Is the uniform limit of uniformly continuous functions, uniformly continuous itself?
That sounds a lot like a tongue-twister. I know that there exist sequences of Lipschitz functions whose uniform limit is not Lipschitz (for instance, just use Weierstrass theorem on $[a,b]$). Clearly if the sequence is uniformly Lipschitz, then the uniform limit has to be Lipschitz.
I think something similar should happen when we replace Lipschitz with uniform continuity. Weierstrass-Stone theorem though cannot be used as it requires a compact interval of definition which, in turn grants uniform continuity of continuous functions.
Is there an easy counterexample or is it actually true that
Given $\{f_n\}$ a sequence of uniform continuous functions, let $f$ be such that $$ f_n \to f $$ uniformly. Is then $f$ uniformly continuous itself?

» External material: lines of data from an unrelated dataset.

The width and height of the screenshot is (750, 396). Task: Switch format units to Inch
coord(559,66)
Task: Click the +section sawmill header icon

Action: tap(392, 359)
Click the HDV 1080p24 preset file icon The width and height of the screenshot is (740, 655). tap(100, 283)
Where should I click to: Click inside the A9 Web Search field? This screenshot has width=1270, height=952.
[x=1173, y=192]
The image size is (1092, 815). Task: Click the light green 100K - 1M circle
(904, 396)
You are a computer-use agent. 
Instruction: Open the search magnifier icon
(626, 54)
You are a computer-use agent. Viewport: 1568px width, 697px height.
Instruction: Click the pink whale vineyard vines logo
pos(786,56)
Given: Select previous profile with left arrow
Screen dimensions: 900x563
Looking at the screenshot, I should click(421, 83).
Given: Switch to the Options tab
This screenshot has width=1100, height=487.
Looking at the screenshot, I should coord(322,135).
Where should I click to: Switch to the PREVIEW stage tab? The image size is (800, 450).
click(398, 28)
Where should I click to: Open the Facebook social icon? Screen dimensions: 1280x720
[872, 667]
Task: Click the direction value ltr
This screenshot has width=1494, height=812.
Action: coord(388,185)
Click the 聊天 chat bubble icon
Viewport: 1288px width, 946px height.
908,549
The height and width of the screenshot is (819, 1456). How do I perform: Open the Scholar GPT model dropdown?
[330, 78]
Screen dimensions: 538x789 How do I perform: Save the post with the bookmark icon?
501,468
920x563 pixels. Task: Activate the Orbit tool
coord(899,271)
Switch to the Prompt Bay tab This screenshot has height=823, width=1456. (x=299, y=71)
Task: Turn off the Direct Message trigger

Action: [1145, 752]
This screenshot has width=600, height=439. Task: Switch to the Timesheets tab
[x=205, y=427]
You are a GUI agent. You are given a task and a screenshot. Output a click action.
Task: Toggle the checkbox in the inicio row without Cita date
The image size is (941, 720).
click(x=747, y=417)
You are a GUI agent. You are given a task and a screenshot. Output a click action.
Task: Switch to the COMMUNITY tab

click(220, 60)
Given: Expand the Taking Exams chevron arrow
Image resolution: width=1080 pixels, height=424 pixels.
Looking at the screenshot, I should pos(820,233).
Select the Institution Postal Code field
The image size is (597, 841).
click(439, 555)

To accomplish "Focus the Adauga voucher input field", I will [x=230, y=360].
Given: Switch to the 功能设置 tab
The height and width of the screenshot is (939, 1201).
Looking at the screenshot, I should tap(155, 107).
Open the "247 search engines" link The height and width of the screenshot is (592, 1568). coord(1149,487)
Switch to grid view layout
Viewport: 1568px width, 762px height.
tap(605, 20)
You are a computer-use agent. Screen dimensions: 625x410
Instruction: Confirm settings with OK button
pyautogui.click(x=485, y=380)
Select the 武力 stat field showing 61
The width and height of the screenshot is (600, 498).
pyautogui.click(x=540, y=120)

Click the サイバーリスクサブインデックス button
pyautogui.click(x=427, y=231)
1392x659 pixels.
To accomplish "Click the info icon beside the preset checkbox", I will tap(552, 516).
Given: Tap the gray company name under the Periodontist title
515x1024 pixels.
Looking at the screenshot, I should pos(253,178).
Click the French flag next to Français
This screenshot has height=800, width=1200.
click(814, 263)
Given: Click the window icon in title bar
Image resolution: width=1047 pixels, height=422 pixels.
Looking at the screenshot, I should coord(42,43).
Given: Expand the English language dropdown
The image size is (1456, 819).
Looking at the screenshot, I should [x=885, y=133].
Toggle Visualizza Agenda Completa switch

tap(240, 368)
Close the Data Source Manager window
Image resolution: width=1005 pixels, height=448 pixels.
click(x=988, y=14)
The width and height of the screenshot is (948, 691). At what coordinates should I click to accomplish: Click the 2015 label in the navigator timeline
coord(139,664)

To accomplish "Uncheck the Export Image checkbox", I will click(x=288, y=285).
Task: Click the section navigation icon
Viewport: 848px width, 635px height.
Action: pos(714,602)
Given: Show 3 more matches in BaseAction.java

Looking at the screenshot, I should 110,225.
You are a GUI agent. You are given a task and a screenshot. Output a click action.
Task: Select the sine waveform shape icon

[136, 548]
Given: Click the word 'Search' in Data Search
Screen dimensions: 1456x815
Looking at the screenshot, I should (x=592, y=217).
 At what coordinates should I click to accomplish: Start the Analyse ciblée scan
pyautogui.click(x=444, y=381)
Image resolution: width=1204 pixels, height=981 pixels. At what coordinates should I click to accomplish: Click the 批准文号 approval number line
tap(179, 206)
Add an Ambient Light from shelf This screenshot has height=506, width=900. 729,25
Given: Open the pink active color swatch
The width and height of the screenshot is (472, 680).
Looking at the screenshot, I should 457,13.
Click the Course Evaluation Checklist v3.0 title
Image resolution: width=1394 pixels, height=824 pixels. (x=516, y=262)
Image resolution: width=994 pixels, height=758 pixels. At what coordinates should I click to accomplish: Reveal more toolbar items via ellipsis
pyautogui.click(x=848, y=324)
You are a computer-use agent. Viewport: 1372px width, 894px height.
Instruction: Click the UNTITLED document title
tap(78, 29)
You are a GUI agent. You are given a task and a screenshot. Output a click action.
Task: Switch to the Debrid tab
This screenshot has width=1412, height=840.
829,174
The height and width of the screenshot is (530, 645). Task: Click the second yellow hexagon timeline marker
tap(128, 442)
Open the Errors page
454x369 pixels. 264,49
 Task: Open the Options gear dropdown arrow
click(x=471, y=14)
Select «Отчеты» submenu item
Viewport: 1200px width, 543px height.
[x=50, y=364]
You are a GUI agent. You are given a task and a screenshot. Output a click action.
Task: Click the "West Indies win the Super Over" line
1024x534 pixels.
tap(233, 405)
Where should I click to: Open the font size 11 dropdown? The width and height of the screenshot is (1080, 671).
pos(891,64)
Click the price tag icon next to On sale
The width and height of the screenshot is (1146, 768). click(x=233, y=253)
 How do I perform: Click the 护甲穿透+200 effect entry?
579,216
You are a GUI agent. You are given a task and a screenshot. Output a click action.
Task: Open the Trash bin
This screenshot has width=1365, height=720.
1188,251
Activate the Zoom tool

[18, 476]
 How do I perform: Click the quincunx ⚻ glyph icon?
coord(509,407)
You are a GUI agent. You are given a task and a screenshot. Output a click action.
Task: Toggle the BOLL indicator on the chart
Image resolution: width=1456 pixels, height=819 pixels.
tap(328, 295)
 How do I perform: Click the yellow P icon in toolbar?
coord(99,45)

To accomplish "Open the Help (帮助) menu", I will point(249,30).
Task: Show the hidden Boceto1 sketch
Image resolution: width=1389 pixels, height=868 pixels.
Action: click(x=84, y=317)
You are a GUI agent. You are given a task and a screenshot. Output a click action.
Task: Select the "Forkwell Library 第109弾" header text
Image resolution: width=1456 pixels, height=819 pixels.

$f$ must be uniformly continuous.
Proof: Let's choose any $\epsilon\gt 0$.
Because of uniform convergence, there is one of the functions (say $f_n$) such that $|f_n(x)-f(x)|\lt\frac{\epsilon}{3}$ for all $x$.
Now, $f_n$ is uniformly continuous, so let's find $\delta\gt 0$ such that $|x-y|\lt\delta$ implies $|f_n(x)-f_n(y)|\lt\frac{\epsilon}{3}$.
Finally, for any $x,y$ such that $|x-y|\lt\delta$, we have $|f(x)-f(y)|\le|f(x)-f_n(x)|+|f_n(x)-f_n(y)|+|f_n(y)-f(y)|\lt\frac{\epsilon}{3}+\frac{\epsilon}{3}+\frac{\epsilon}{3}=\epsilon$
As $\epsilon\gt 0$ was arbitrarily chosen to start with, it follows that $f$ is uniformly continuous.